TL;DR: the class has one major attribute, which is a hash of the graph’s vertices. Each vertex has a ‘key’ to reference it by, which is the hash key, and the hash value is an instance of the even simpler Vertex class I added:

class Vertex
  attr_accessor :key, :edges

  def initialize(key)
    self.key = key
    self.edges = {}
  end
end

TL;DR: Each vertex knows its own key, and contains a hash of its edges. Each hash key is the key of the vertex at the other end of the edge, and the hash value is the edge weight.

From there, I wrote a script to take the CSV data and create a graph from it, giving each vertex the normalized station name (capitalized, alphanumeric only) as the key, and each edge the travel time as its weight. Obviously I don’t want to be doing that every time I want to find a path, so I used Ruby’s Marshal data format to dump the graph structure to a file that can be loaded on-demand much faster than building the graph from scratch.

One of the problems I had here was how to represent interchanges. If you can go from A to B on one line, then B to C on another line, clearly you can get from A to C, but the travel time is not just A→B + B→C: you have to change between lines, which also takes some time. If the lines are 1 and 2, then the time is actually A(1)→B(1) + B(1)→B(2) + B(2)→C(2). (I did skip the problem of finding interchange times at every station for every line combination by just defining a static interchange time of 3.5 minutes).

I ended up solving this by appending the line name onto the station name at every vertex then adding extra edges for the interchanges — so stations that are served by lots of lines (looking at you, King’s Cross and Stratford) are actually represented by multiple vertices with interchange edges between them — though these edges are no different from actual travel edges. This did mean I had to add to the graph generation script to detect these interchange stations and add the interchange edges, because I wasn’t about to add all those changes to the CSV data.

Still, I got there, and the generation script is still sub-100 lines, so that’s not bad. Onwards…

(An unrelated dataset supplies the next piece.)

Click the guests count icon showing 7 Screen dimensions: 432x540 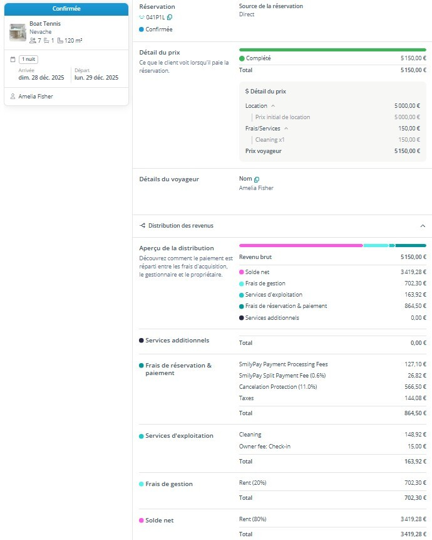pyautogui.click(x=33, y=40)
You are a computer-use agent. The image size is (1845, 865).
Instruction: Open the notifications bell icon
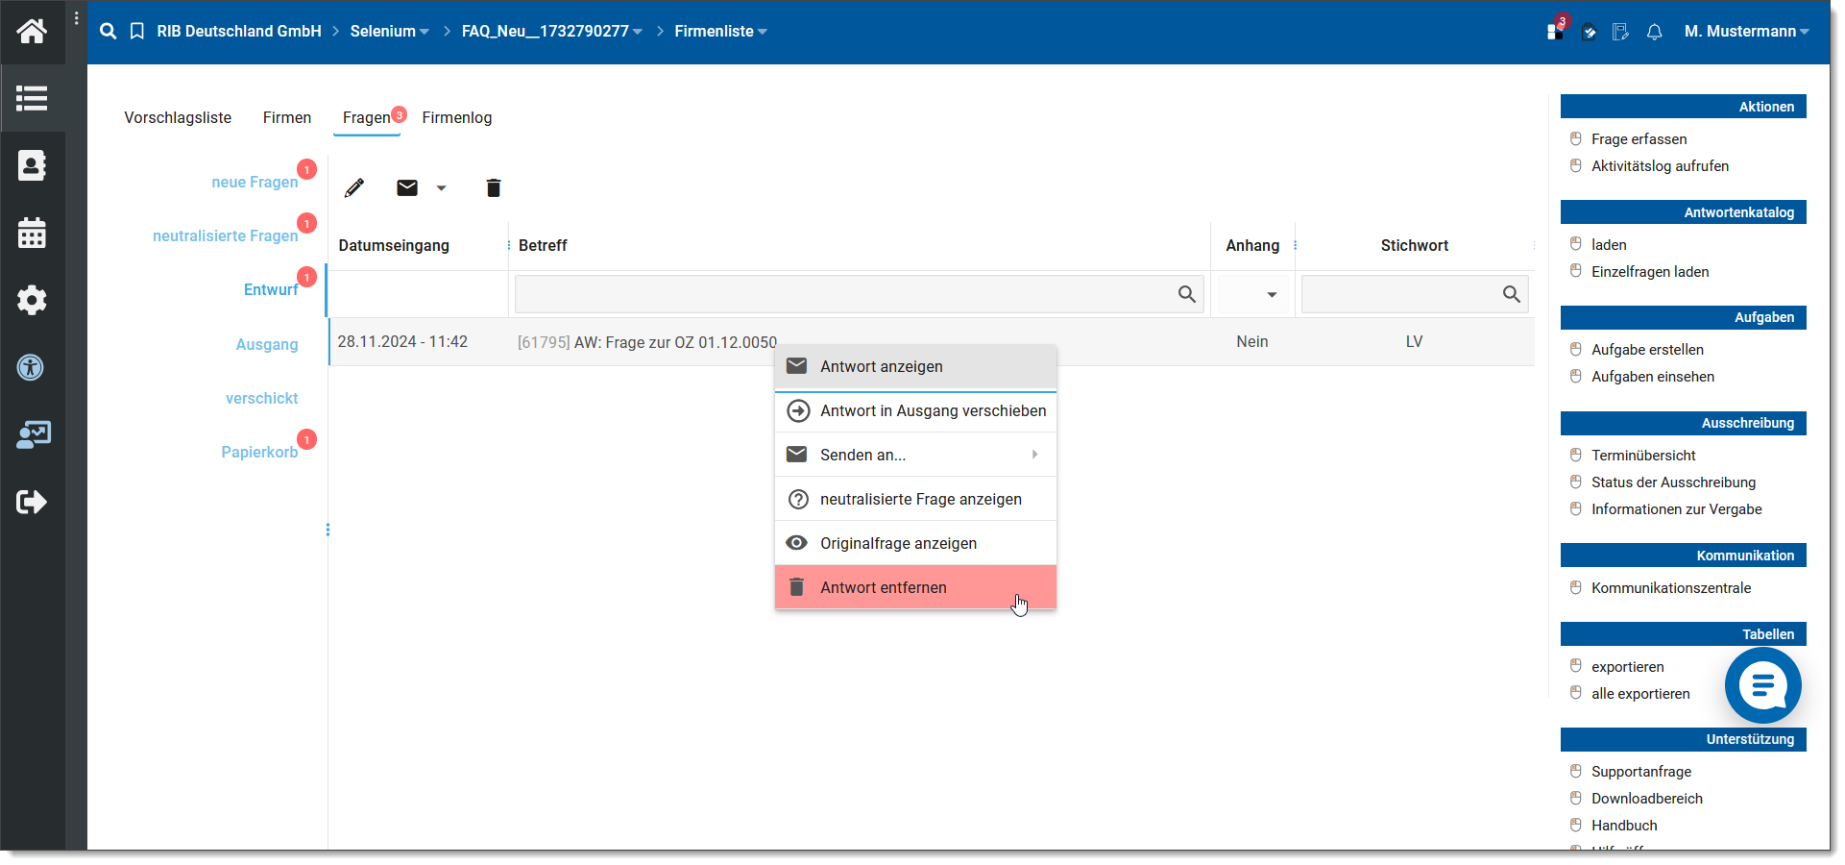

Algorithmic Interpretation

I still had to build a way of finding the shortest path between any two points on the graph. I know there are a few algorithms that can do this, but I picked Dijkstra’s as being the algorithm that made most sense to me. There’s a nice summary of the algorithm on its Wikipedia page, which I based my implementation off.

I’d already implemented a couple of search algorithms when I was building the Graph class, that I thought would help me here, but I turned out not to need those at all. Still, they’re there if I do.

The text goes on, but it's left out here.